Optical and X-ray study of the peculiar high mass X-ray binary XMMU J010331.7-730144

TL;DR

This study combines optical and X-ray observations over nine years to confirm the Be star nature of XMMU J010331.7-730144 and explains its low X-ray flux through disc truncation effects.

Contribution

First optical spectra showing H-alpha emission confirm the Be star nature, and long-term variability analysis links optical and X-ray behaviors to disc properties.

Findings

H-alpha emission observed in SALT spectra confirms Be star nature.

Optical outbursts linked to changes in disc density and mass-loss.

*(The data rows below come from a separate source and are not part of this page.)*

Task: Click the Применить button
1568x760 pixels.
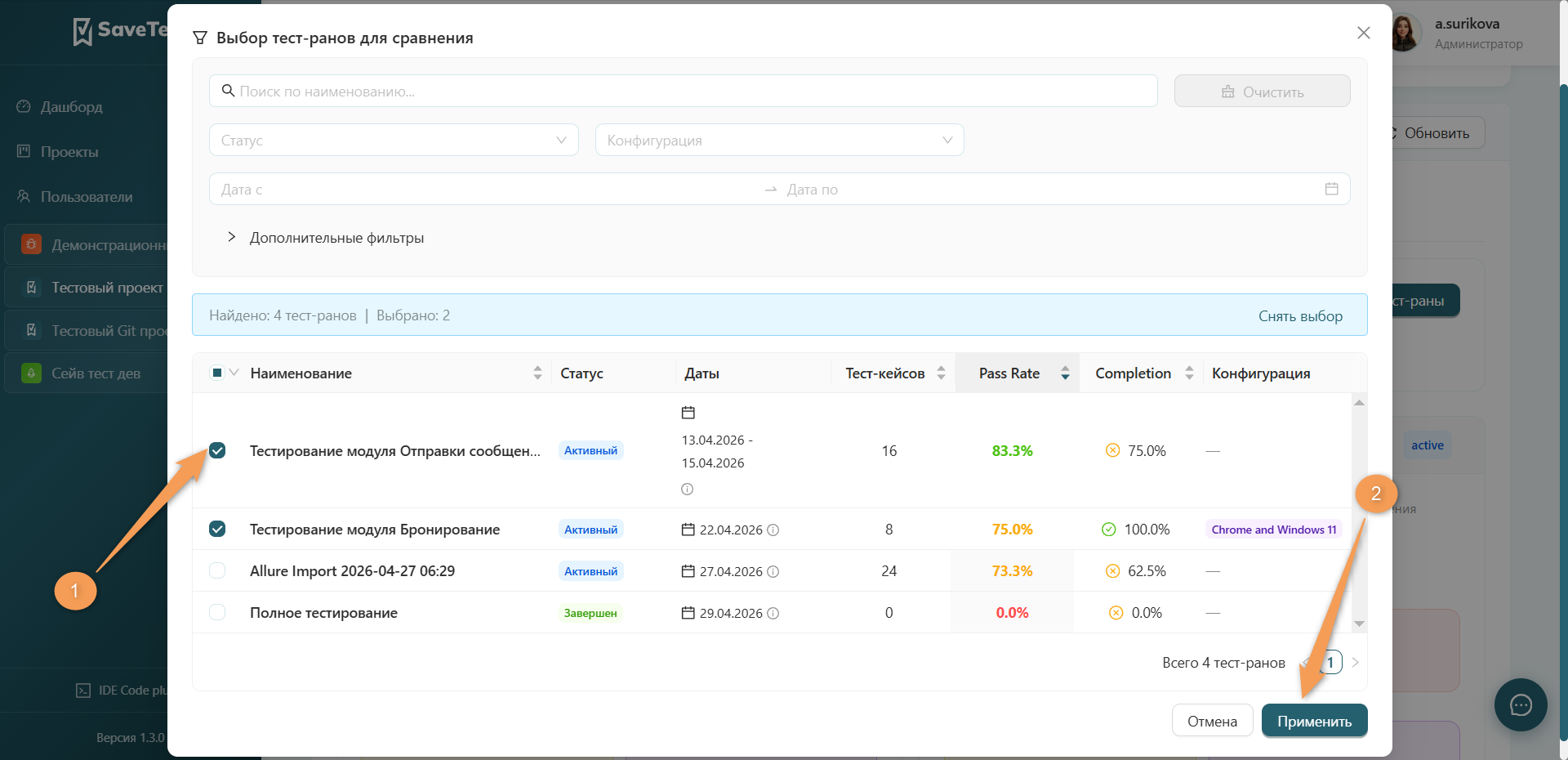Action: [1314, 721]
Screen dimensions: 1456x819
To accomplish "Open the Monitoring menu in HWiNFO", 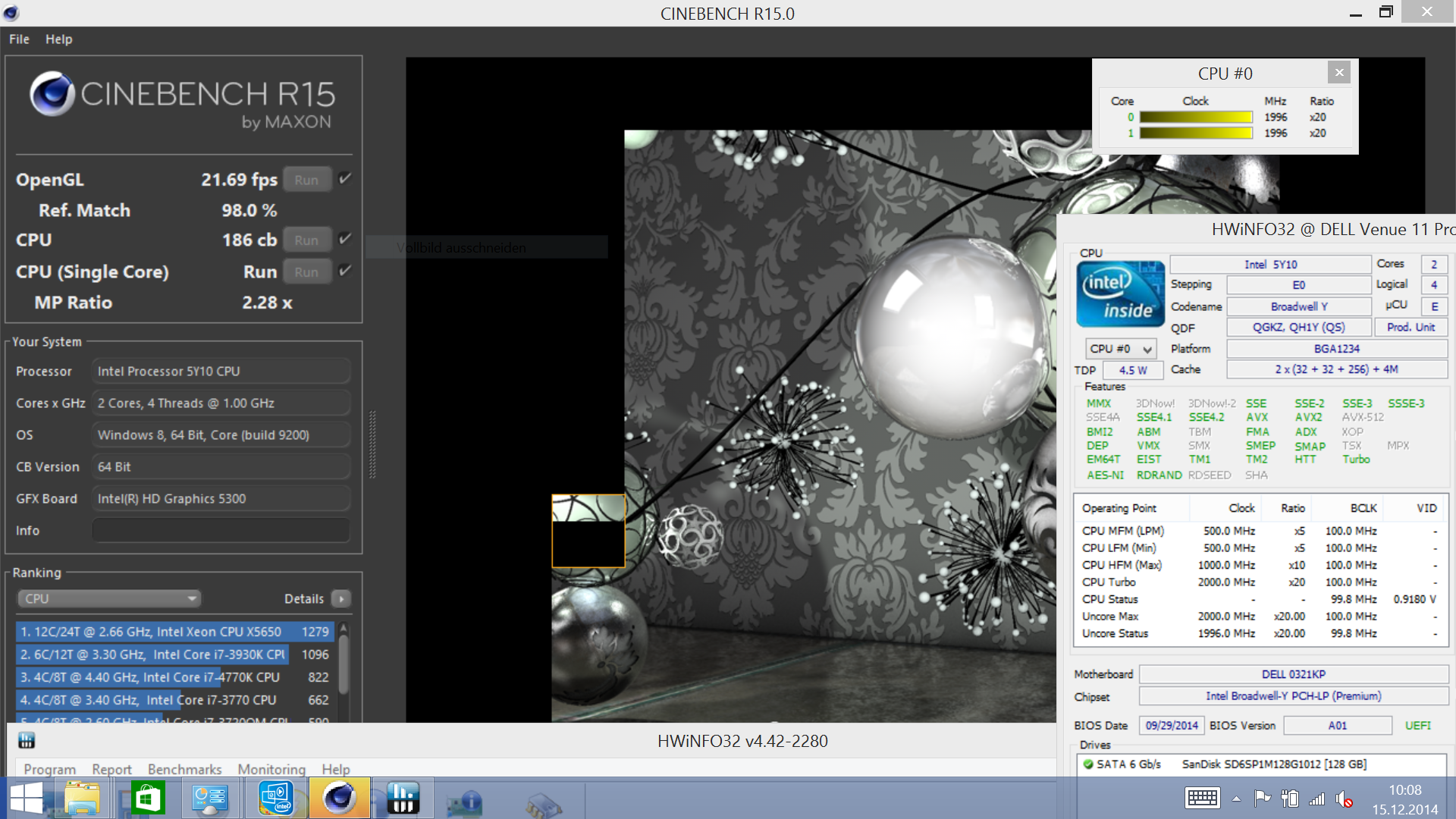I will [x=271, y=769].
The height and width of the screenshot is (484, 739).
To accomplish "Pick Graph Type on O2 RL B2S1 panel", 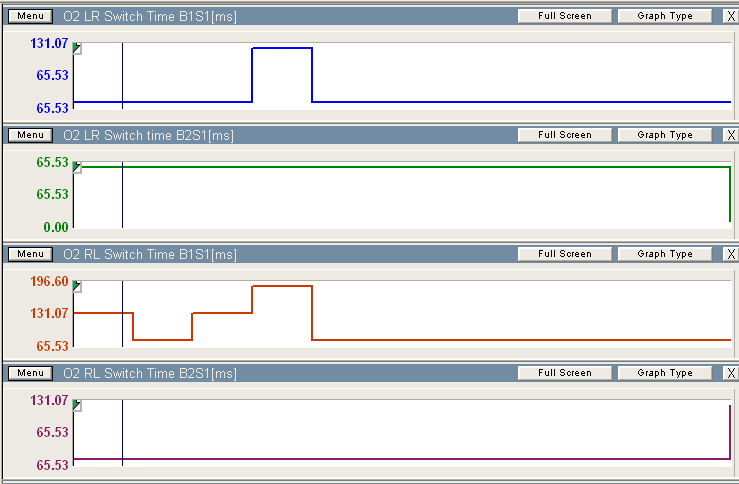I will coord(664,373).
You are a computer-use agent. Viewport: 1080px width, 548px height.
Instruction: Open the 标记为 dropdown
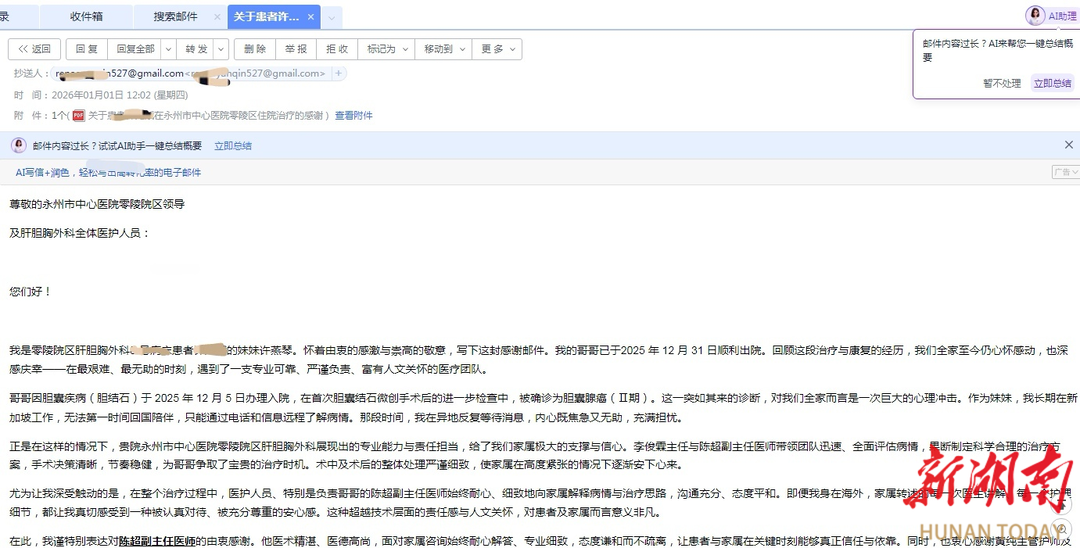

Low X-ray flux explained by small disc extent due to neutron star truncation.

Abstract

For a long time XMMU J010331.7-730144 was proposed as a high-mass X-ray binary candidate based on its X-ray properties, however, its optical behaviour was unclear - in particular previous observations did not reveal key Balmer emission lines. In this paper we report on optical and X-ray variability of the system. XMMU J010331.7-730144 has been monitored with the Optical Gravitational Lensing Experiment (OGLE) in the I and V-bands for the past 9 years where it has shown extremely large amplitude outbursts separated by long periods of low-level flux. During its most recent optical outburst we obtained spectra with the Southern Africa Large Telescope (SALT) where, for the first time, the H-alpha line is seen in emission, confirming the Be nature of the optical companion. The OGLE colour-magnitude diagrams also exhibit a distinct loop which is explained by changes in mass-loss from the Be star and mass outflow in its disc. In the X-rays, XMMU J010331.7-730144 has been monitored by the Neil Gehrels Swift Observatory through the S-CUBED programme. The X-ray flux throughout the monitoring campaign shows relatively low values for a typical Be/X-ray binary system. We show, from the analysis of the optical data, that the variability is due to the Be disc density and opacity changing rather than its physical extent as a result of efficient truncation by the NS. The relatively low X-ray flux can then be explained by the neutron star normally accreting matter at a low rate due to the small radial extent of the Be disc.